- **Task objective**: Write out the part of the Shoeburyness depot passage that opens with the words "Throughout the steam" and closes with "former carriage sidings.", updating it so that "timetable" becomes "schedule" everywhere.

- **Passage**:
┏━━
Railway maintenance depot in Shoeburyness, Essex

Shoeburyness Carriage Servicing Depot is an Electric Traction Depot located in Shoeburyness, Essex, England. The depot is situated on the London, Tilbury and Southend line and is near Shoeburyness station. To the east of the depot is MoD Shoeburyness and there is a rail connection into that site from the depot.

==Steam-era shed==
Prior to the electrification of the LTSR in the late 1950s/early 1960s, a steam engine shed was located at Shoeburyness. The line opened in 1884 and the shed five years later when the shed at Southend was closed. The shed was located on the north side of the station had two roads and was extended in 1896 and a third track added (with a lean-to timber shed) in 1898. Additional sidings space for coaling and locomotives was provided in the 1900s.

On the south (Up) side a fan of six carriage sidings was opened in 1910 to cope with the additional carriage sidings for increasing commuter traffic. A further three sidings were opened in 1916, and these sidings then formed the basis of today's EMU depot.

Throughout the steam shed's life, the main stay of its allocation was the tank engines used to work the passenger services and some freight trains. However, on weekends and bank holidays it was not unusual to find other companies locomotives on shed having worked a day tripper train in from elsewhere.

===Electrification===
The 1950s saw the London, Tilbury and Southend line earmarked for re-signalling and electrification. In connection with this scheme, the up sidings were electrified and Class 302 EMUs started operating some services in the December 1961 timetable. An all-electric timetable was introduced in June 1962, and the steam shed was closed on 18 June 1962 and demolished soon after.

The existing facility occupies the site of the up former carriage sidings.

== Allocation ==
As of 2026, the depot's allocation consists of c2c Class 357 EMUs and Class 720 EMUs.
┗━━
- **Input data**:
┏━━
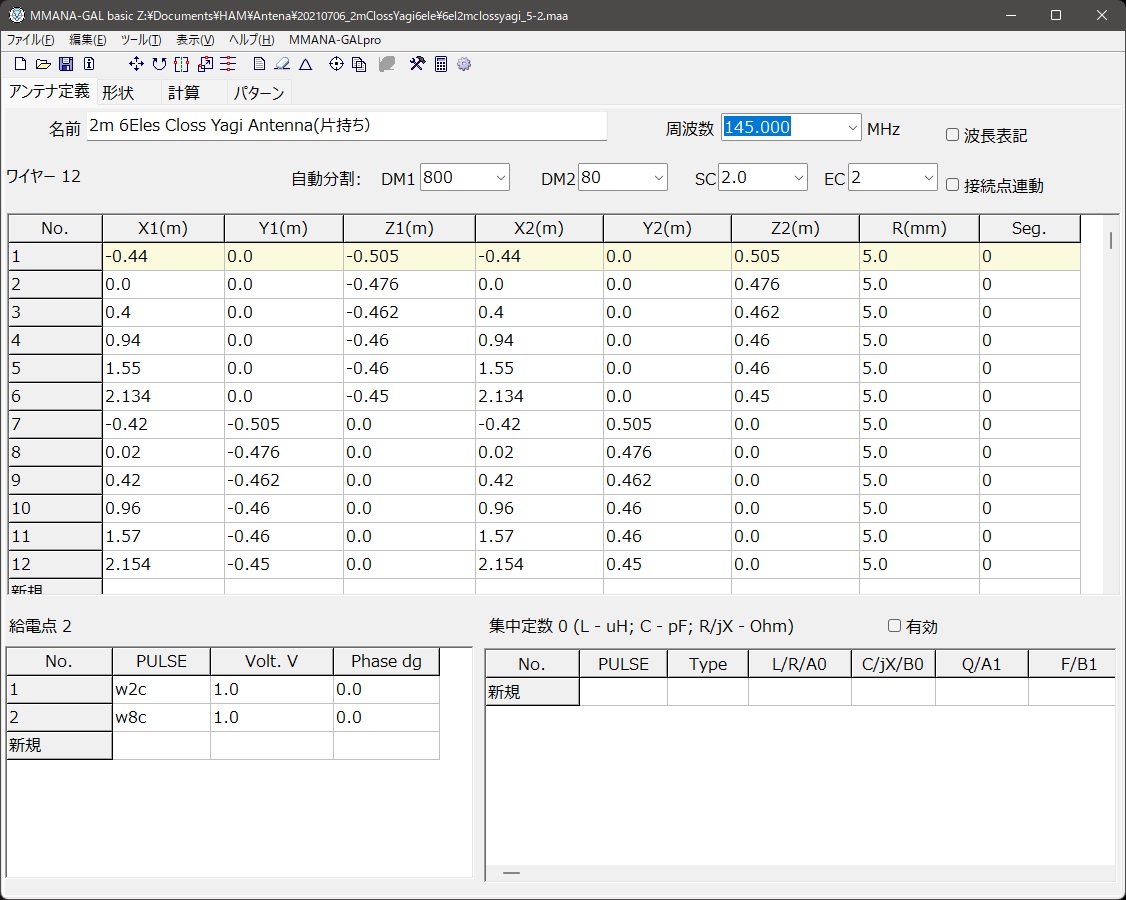The height and width of the screenshot is (900, 1126).
Task: Expand the EC dropdown
Action: tap(927, 178)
┗━━
- **Final answer**:
Throughout the steam shed's life, the main stay of its allocation was the tank engines used to work the passenger services and some freight trains. However, on weekends and bank holidays it was not unusual to find other companies locomotives on shed having worked a day tripper train in from elsewhere.

===Electrification===
The 1950s saw the London, Tilbury and Southend line earmarked for re-signalling and electrification. In connection with this scheme, the up sidings were electrified and Class 302 EMUs started operating some services in the December 1961 schedule. An all-electric schedule was introduced in June 1962, and the steam shed was closed on 18 June 1962 and demolished soon after.

The existing facility occupies the site of the up former carriage sidings.